Wisconsin's trauma care providers and EMS responders know first-hand the human toll exacted by traumatic injuries. It is the leading cause of death for people between the ages of one and 44. Traumatic injuries killed 3,231 people in Wisconsin during 2003 alone. For every two people who die of traumatic injuries, an estimated six are permanently disabled.
Traumatic injuries increase the demand on Wisconsin's healthcare resources. A fourth of all Emergency Department visits are related to traumatic injuries. In 2002, there were 934 injury-related hospitalizations per 100,000.
The state's economy suffers as well. Injury causes more years of lost productivity than cancer and heart disease combined. The estimated cost of motor vehicle crashes in Wisconsin alone is $2 billion annually.
During the 1990s, national and state evaluations of Wisconsin's trauma care data trained the spotlight on the need for a statewide system of integrated trauma care. A system approach will help ensure that traumatic injury patients receive optimum care - from EMS dispatch through rehabilitation - regardless of where they are located in the state.

● ● ●

What to do ->
**A.** Reproduce the part of the Wisconsin trauma care text starting with "Wisconsin's trauma care providers" and going on through "is $2 billion annually.".
**B.** According to the Wisconsin trauma care text, what share of all Emergency Department visits are related to traumatic injuries?

● ● ●

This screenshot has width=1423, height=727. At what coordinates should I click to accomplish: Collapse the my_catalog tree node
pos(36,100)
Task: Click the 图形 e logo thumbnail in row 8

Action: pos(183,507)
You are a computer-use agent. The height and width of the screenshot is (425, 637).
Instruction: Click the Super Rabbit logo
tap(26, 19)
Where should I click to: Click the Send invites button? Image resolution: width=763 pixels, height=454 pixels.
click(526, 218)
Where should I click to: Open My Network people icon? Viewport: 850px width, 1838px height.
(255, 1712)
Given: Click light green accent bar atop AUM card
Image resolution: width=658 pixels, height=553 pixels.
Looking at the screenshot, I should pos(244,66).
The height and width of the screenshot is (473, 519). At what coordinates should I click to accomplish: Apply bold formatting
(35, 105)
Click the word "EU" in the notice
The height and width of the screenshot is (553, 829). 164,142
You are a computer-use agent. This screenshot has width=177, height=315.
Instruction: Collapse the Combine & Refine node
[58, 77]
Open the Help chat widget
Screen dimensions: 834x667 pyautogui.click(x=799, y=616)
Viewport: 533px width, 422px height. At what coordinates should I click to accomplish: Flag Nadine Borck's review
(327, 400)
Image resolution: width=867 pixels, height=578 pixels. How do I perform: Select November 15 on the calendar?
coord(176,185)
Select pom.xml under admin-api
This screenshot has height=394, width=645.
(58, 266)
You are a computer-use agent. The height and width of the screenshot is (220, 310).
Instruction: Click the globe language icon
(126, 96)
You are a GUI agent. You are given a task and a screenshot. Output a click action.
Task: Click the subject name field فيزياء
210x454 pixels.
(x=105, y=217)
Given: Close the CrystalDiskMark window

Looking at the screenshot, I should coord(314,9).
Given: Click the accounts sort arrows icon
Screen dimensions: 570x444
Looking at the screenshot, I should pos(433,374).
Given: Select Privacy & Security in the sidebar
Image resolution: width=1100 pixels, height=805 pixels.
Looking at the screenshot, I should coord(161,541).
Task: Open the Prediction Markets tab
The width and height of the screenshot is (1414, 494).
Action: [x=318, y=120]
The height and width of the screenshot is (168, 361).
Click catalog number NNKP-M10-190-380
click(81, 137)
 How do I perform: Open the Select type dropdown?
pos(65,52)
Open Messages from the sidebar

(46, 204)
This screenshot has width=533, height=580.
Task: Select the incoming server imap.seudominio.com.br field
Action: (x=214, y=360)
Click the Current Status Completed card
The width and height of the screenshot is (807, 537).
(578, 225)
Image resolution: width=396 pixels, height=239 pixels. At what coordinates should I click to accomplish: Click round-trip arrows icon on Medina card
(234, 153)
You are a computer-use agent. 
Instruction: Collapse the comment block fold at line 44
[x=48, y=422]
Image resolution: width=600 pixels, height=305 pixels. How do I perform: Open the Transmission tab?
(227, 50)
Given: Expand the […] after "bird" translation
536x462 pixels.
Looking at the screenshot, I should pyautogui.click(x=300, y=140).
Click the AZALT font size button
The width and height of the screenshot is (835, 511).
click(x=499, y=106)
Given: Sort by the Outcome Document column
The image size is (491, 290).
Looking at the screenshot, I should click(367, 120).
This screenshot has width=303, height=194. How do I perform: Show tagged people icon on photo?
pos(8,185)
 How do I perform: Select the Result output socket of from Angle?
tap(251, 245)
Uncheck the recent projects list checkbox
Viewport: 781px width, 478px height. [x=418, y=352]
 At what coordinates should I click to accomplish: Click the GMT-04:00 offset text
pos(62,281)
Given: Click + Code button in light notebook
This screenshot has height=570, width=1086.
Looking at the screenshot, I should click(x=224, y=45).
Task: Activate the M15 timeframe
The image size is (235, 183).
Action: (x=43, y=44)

● ● ●

Exercise responses ->
**A.**
Wisconsin's trauma care providers and EMS responders know first-hand the human toll exacted by traumatic injuries. It is the leading cause of death for people between the ages of one and 44. Traumatic injuries killed 3,231 people in Wisconsin during 2003 alone. For every two people who die of traumatic injuries, an estimated six are permanently disabled.
Traumatic injuries increase the demand on Wisconsin's healthcare resources. A fourth of all Emergency Department visits are related to traumatic injuries. In 2002, there were 934 injury-related hospitalizations per 100,000.
The state's economy suffers as well. Injury causes more years of lost productivity than cancer and heart disease combined. The estimated cost of motor vehicle crashes in Wisconsin alone is $2 billion annually.

**B.** A fourth of all Emergency Department visits.